Existe un problema que afecta, y mucho, a la localidad de Don Benito, como es la proliferación de palomas. Por ello, el Ayuntamiento, a través de la Concejalía de Medio Ambiente, ha puesto en marcha un nuevo servicio de captura y control de palomas en el municipio, para el que se ha destinado una partida presupuestaria de 50.820 euros. El contrato, formalizado hace aproximadamente un mes, incorpora mejoras y modificaciones respecto a actuaciones anteriores con el objetivo de lograr resultados más eficaces.

Desde la Concejalía se recuerda que el creciente aumento de palomas en entornos urbanos es un problema creciente que afecta no solo a Don Benito, sino a la mayoría de las ciudades españolas. 

Durante los últimos dos años, desde el consistorio insisten en que se han venido desarrollando distintas actuaciones para hacer frente a esta situación. En este sentido, la concejala de Medio Ambiente, Anabel Cidoncha, ha mantenido diversas reuniones con técnicos de la Junta de Extremadura y profesionales especializados, apostandola prevención, la concienciación ciudadana, el control reproductivo y el seguimiento sanitario.

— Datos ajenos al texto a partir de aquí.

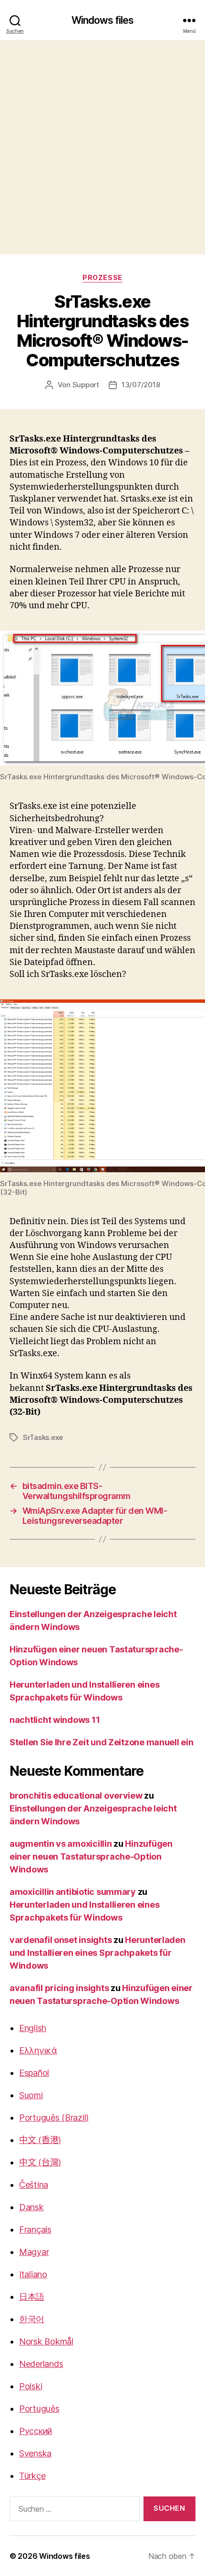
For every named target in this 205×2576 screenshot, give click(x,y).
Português (39, 2409)
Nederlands (41, 2364)
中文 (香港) (40, 2140)
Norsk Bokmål (46, 2341)
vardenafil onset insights (61, 1940)
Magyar (34, 2252)
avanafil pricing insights (59, 1988)
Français (35, 2229)
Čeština (33, 2185)
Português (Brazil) (54, 2118)
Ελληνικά (38, 2050)
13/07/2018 (141, 384)
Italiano (33, 2274)
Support (85, 384)
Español (34, 2073)
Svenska (35, 2453)
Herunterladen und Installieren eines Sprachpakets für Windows (97, 1953)
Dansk (31, 2207)
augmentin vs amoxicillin (61, 1844)
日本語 (31, 2297)
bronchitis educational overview (76, 1796)
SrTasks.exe (43, 1437)
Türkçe (32, 2476)
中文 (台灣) (40, 2162)
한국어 (31, 2319)
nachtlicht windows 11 (55, 1720)
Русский (35, 2431)
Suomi (31, 2095)
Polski (30, 2386)
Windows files (103, 20)
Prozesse (102, 277)
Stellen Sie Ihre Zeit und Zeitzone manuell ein (102, 1742)
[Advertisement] (102, 147)
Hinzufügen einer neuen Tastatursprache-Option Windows (91, 1856)
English (32, 2028)
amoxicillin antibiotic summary (73, 1892)
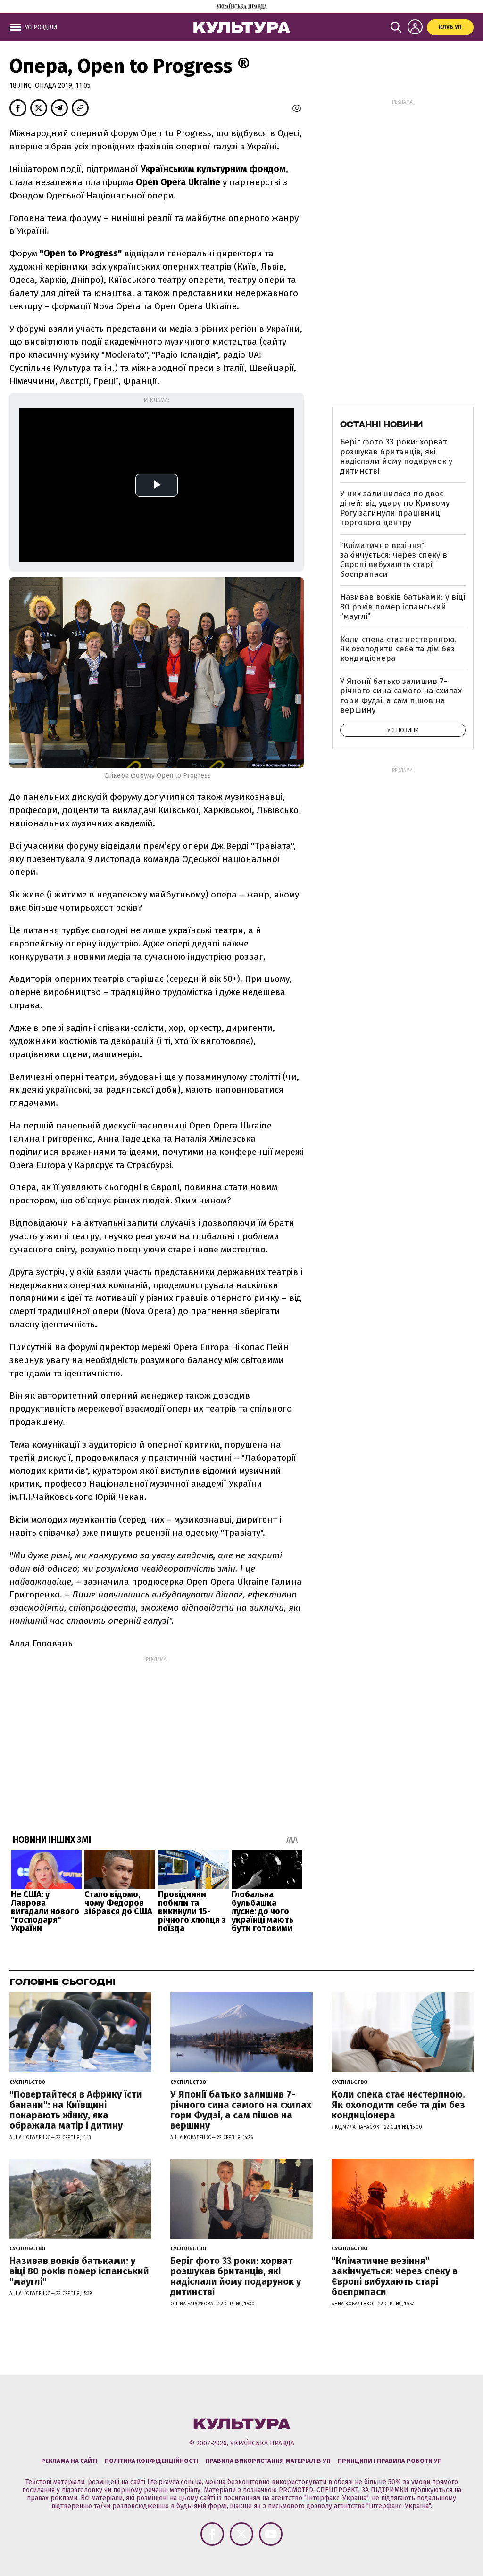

Desde el Consistorio se insiste en la importancia de no alimentar a las palomas ni dejar restos de comida en la vía pública, ya que estas prácticas incrementan la supervivencia de las crías y contribuyen directamente al aumento de la colonia.

Asimismo, el ayuntamiento ha habilitado un número de WhatsApp (619 151 906) para que la ciudadanía pueda comunicar incidencias o focos detectados. El consistorio informa que a través de este canal, gestionado por el técnico de Medio Ambiente Roberto Fernández, se han registrado 78 quejas o avisos, relacionados principalmente con viviendas, locales o inmuebles en desuso que actúan como focos de proliferación.

Entre las actuaciones contempladas en el nuevo contrato destacan la instalación de 30 jaulas de captura bajo supervisión técnica o la colocación de redes en palomares o viviendas abandonadas.

Desde el Ayuntamiento subrayan que la erradicación de una plaga es un proceso gradual, que requiere tiempo, constancia y colaboración ciudadana. Por ello, se solicita paciencia mientras se desarrollan las actuaciones previstas.